Check out the list of industries I help optimise for SEO.
How to Think About Building One
The question is not “should I build a chatbot for my Nairobi business?”
The question is: what specific marketing or nurturing problem do I have?
- What does my audience not understand that I do?
- How and what information would let me serve them better from the first interaction?
- What does a warm, self-qualified lead look like for my business?
Once you are clear on those answers, the technology becomes much easier to choose.
Sometimes a chatbot for your Kenyan business is the right fit. Sometimes it is a quiz, a calculator, a checklist, or a different format entirely. Check out my resource page to see examples of different lead magnets that can work for you.
The tool follows the problem, not the other way around.

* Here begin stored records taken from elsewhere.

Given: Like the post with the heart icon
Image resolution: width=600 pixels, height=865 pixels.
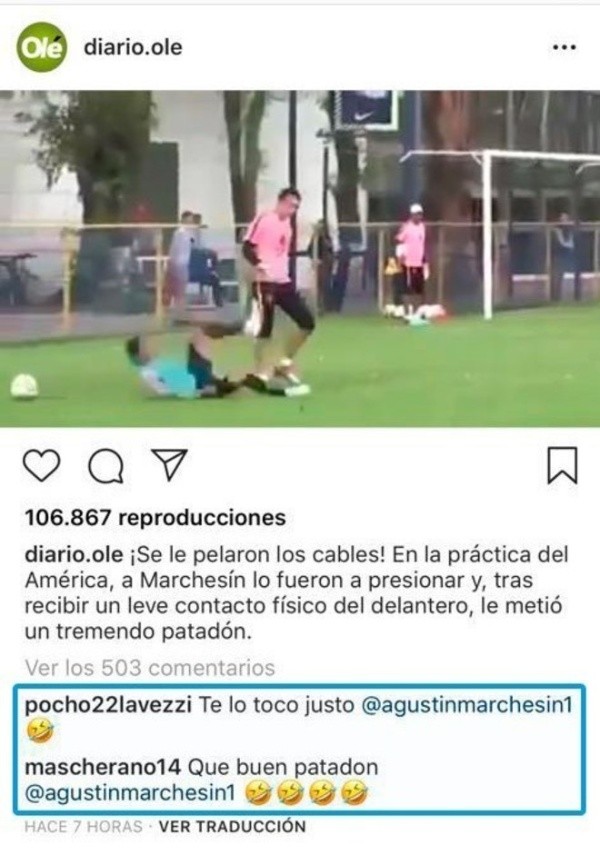Looking at the screenshot, I should click(41, 466).
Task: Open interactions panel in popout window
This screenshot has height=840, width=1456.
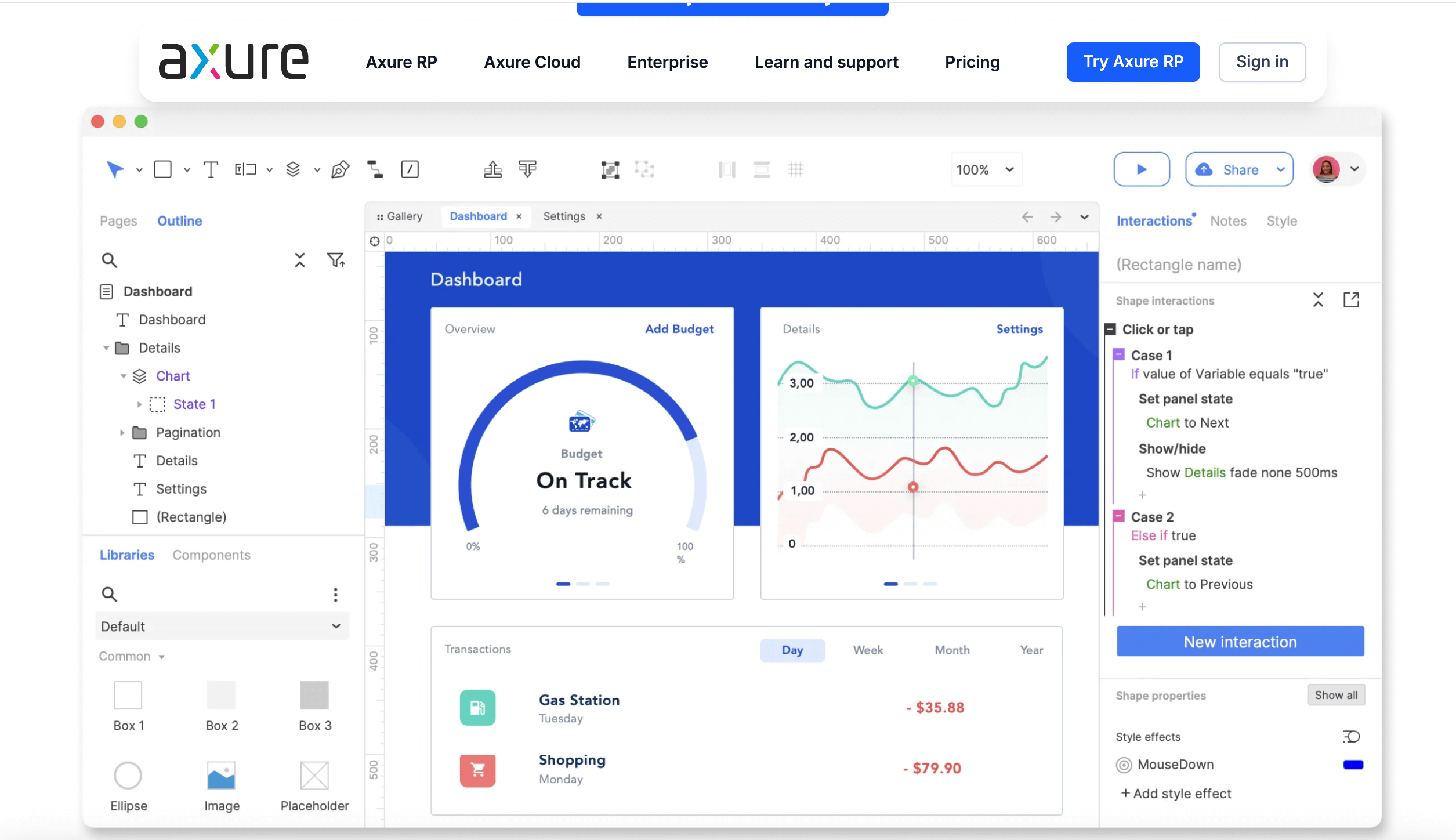Action: pyautogui.click(x=1351, y=300)
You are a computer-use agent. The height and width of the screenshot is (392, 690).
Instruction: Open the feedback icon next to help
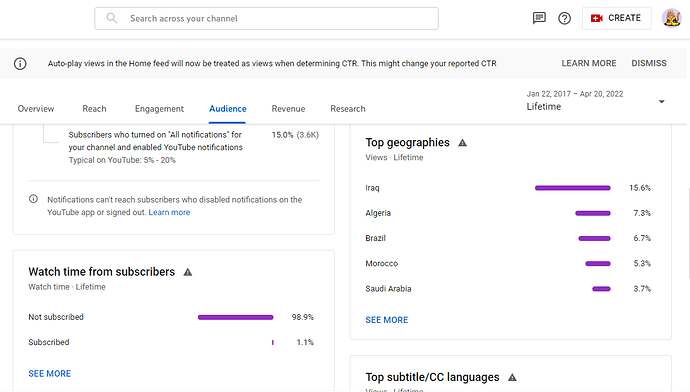[539, 18]
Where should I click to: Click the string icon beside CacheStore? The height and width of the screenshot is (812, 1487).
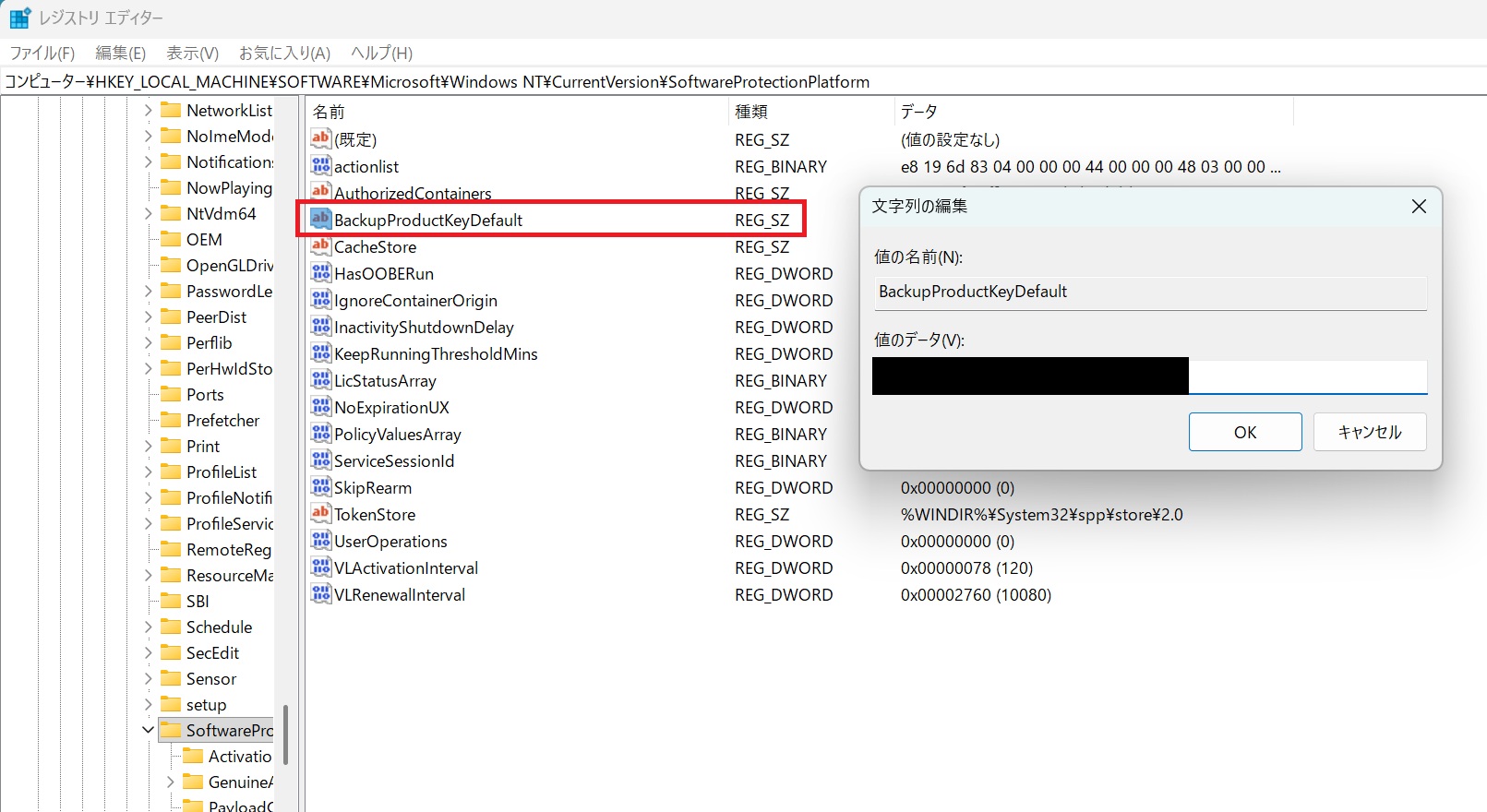tap(320, 246)
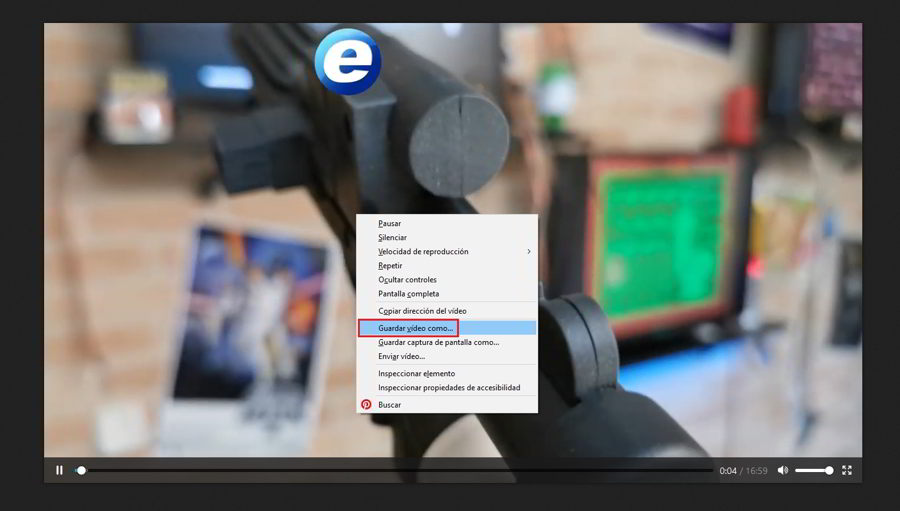
Task: Click the 0:04 / 16:59 time display
Action: pos(742,470)
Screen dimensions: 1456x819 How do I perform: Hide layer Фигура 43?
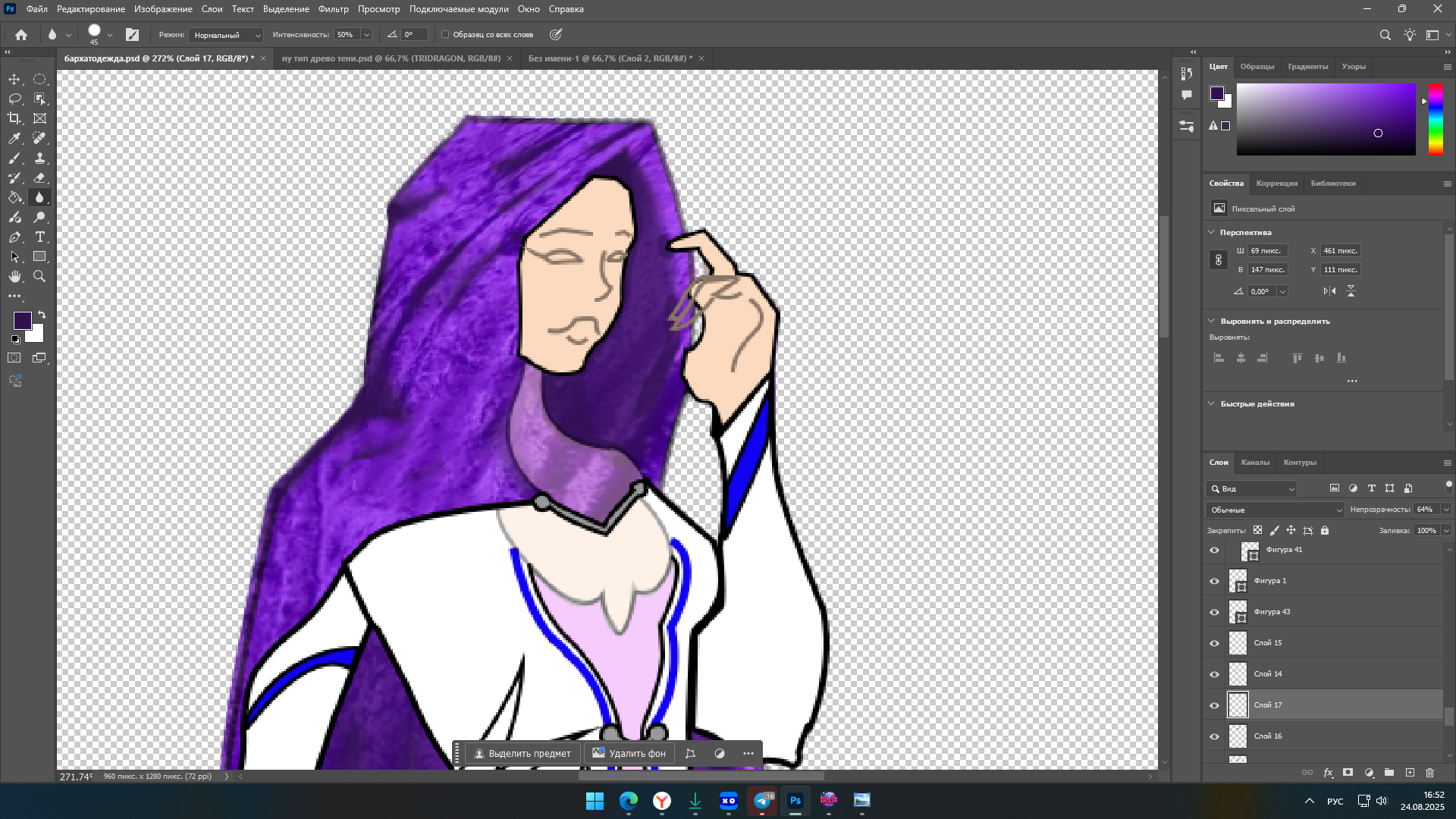pos(1214,612)
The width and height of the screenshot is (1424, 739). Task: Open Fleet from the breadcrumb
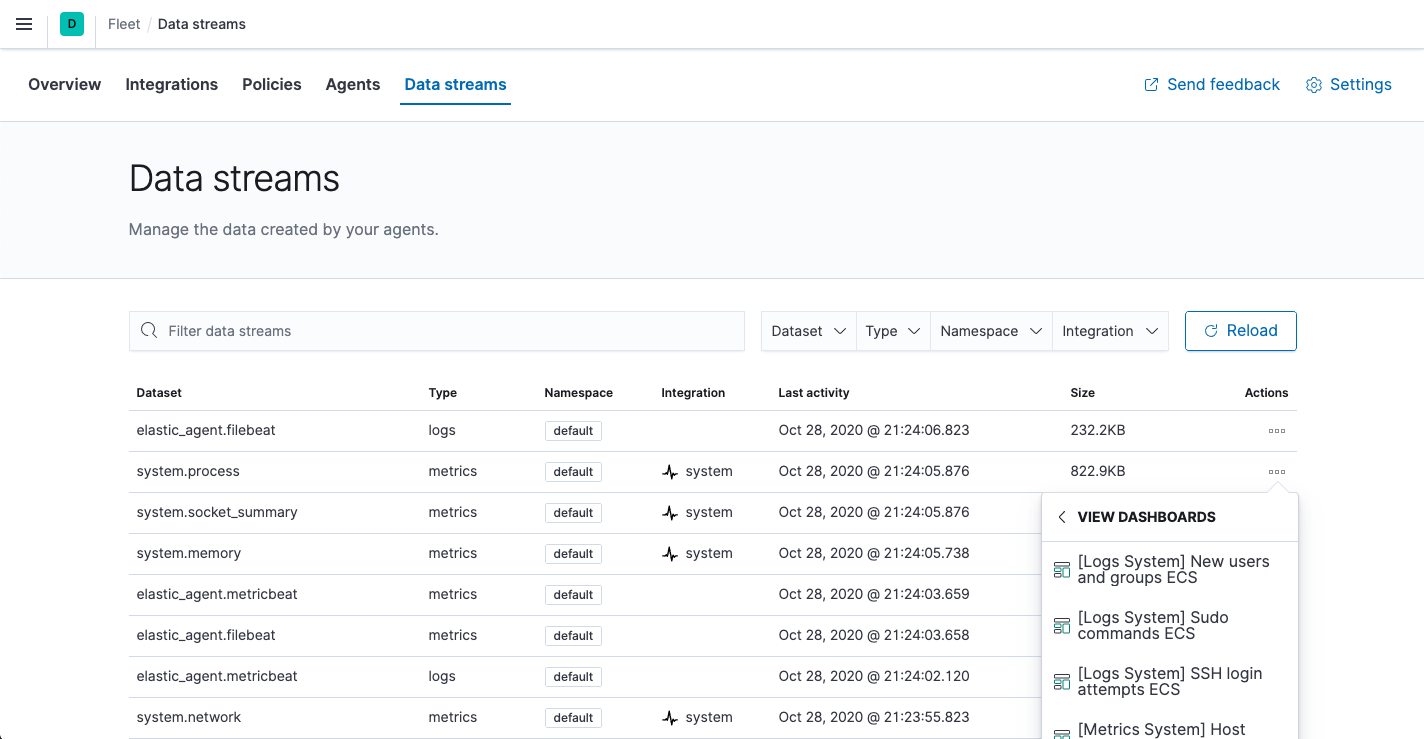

If you are asking those questions and want a second perspective, that is exactly what the free SEO analysis conversation is for.
You bring your situation. I bring mine. Together, we work out what makes sense for your specific business, your audience, and your current marketing gaps.
Not a template. Your solution.
Try It Yourself
The chatbot is live on this site right now. Open it in the corner of this page.
Ask it a question about SEO. See how it responds. Notice whether it triggers any ideas about how something similar could work for your business or your clients.
If it does, book a free SEO analysis. Come with your ideas, and I will come with mine. We look at your audience, your content, and your current flow, and we figure out the right next move together.
FAQS: AI ChatBot for Kenyan Businesses
What is the difference between a chatbot and an AI chatbot?
A regular chatbot follows a script. It shows predefined questions and routes you through a decision tree. An AI chatbot understands plain language and generates responses in real time. It can handle questions you did not anticipate and give answers that feel like a conversation, not a menu.
Can a small business in Kenya afford a custom AI chatbot?
Yes. The tools required are a workflow system like n8n, Google Sheets, or a backend stack like Supabase, and an AI model. The real investment is time spent designing the experience around your specific audience. Off-the-shelf tools often cost more monthly and solve less.
How does a chatbot collect leads without feeling like a form?
The gate feels like the start of a conversation, not a signup. Users enter their name, email, and industry to unlock the chat. Because they immediately receive something valuable in return, real answers, the exchange feels fair. By the time a CTA appears, they have already self-qualified. This is the same approach I use to build clients their lead magnets.
How do chatbots help with lead nurturing in Kenya?
Chatbots capture more than an email; they capture context. Industry, conversation topics, and engagement depth are all logged automatically. That means when you follow up, you already know what the lead cares about. For Kenyan businesses where trust is built slowly, that specificity makes a significant difference.
Do I need a developer to build a custom chatbot?
Not necessarily. Tools like n8n handle the backend automation without code. The harder part is designing the experience. Understanding your audience’s knowledge level, what questions they will ask, and what information you need to collect. The thinking matters more than the technical execution.